───── SELECTED EXCERPT

Ethical Issues in Managed Care
Although the term “managed care” refers to a rather heterogeneous group of institutions, a feature common to all managed care organizations (MCOs) is a systematic approach to controlling what had been a skyrocketing escalation in the country’s healthcare costs. The increasing prominence of both medical ethics and managed care over the past three decades has resulted in, if not a head-on crash, a number of well-publicized collisions between the two. Managed care, on the other hand, has clearly concerned itself with the health of not only individual patients, but the collective health of a defined population, namely the MCO’s membership or so-called “medical commons.”
Relevant Principles of Medical Ethics
There are six principles of medical ethics with special relevance to managed care:
Autonomy refers to 1) a person’s right to be fully informed of all pertinent information related to his/her healthcare, and 2) the person’s additional right to choose or refuse among the available treatment options.
Beneficence is the commitment to “do good.”
Nonmaleficence is the commitment to “do no harm.”
Fidelity is the notion that the physician should be faithful and loyal to the individual patient.
Veracity refers to the physician’s responsibility to be truthful to the individual patient.
Justice implies that all patients should be treated fairly, without regard to their race, ethnic background, socioeconomic status, or educational level.
Ethical Issues Faced by MCO Managers
MCO executives face a variety of ethical challenges on an ongoing basis. Some of these ethical dilemmas are analogous to those faced by physicians, whereas others are quite different.
- Persuasive advertising and selective marketing In the world of advertising, veracity is usually not uppermost in the minds of those who produce radio, television, or print media commercials. Unfortunately in the case of MCO advertising, this can result in the prospective MCO member being misled, as when the ad implies that members of the MCO in question can see whichever specialist they please. Although selective marketing might be accepted behavior in most businesses, from an ethical perspective, healthcare organizations should refrain from engaging in such practices.

──────────

- **ACTIVITY LIST**
1. List the six principles of medical ethics that the text on ethical issues in managed care names as especially relevant to managed care.
2. Reproduce the passage of the text on ethical issues in managed care from "Justice implies that" up to and including "are quite different.", word for word.

───── DATASET CONTENT

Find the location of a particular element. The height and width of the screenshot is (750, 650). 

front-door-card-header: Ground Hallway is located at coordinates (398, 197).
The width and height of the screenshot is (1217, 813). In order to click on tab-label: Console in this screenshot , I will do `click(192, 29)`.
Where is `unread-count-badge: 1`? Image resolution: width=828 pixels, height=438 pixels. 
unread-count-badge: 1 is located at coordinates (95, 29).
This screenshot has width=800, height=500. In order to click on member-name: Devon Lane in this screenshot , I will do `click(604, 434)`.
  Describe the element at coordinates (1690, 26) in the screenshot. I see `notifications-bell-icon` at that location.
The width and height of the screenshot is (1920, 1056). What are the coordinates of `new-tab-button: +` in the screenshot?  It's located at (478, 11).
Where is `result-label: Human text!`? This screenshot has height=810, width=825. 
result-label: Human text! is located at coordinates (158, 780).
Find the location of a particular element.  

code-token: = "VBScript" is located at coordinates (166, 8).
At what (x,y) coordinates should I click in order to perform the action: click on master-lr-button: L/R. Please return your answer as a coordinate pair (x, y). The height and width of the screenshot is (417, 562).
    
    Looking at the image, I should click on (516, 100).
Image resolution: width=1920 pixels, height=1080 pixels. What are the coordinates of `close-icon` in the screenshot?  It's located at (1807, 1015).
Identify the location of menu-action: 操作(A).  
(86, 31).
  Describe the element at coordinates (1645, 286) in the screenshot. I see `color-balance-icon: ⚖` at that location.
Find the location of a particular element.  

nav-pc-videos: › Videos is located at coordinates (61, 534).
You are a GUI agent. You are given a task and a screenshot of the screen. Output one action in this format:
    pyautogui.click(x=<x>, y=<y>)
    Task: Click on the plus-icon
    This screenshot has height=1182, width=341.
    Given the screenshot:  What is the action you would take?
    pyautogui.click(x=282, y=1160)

──────────

- **PER-TASK ANSWERS**
1. Autonomy, Beneficence, Nonmaleficence, Fidelity, Veracity, Justice

2.
Justice implies that all patients should be treated fairly, without regard to their race, ethnic background, socioeconomic status, or educational level.
Ethical Issues Faced by MCO Managers
MCO executives face a variety of ethical challenges on an ongoing basis. Some of these ethical dilemmas are analogous to those faced by physicians, whereas others are quite different.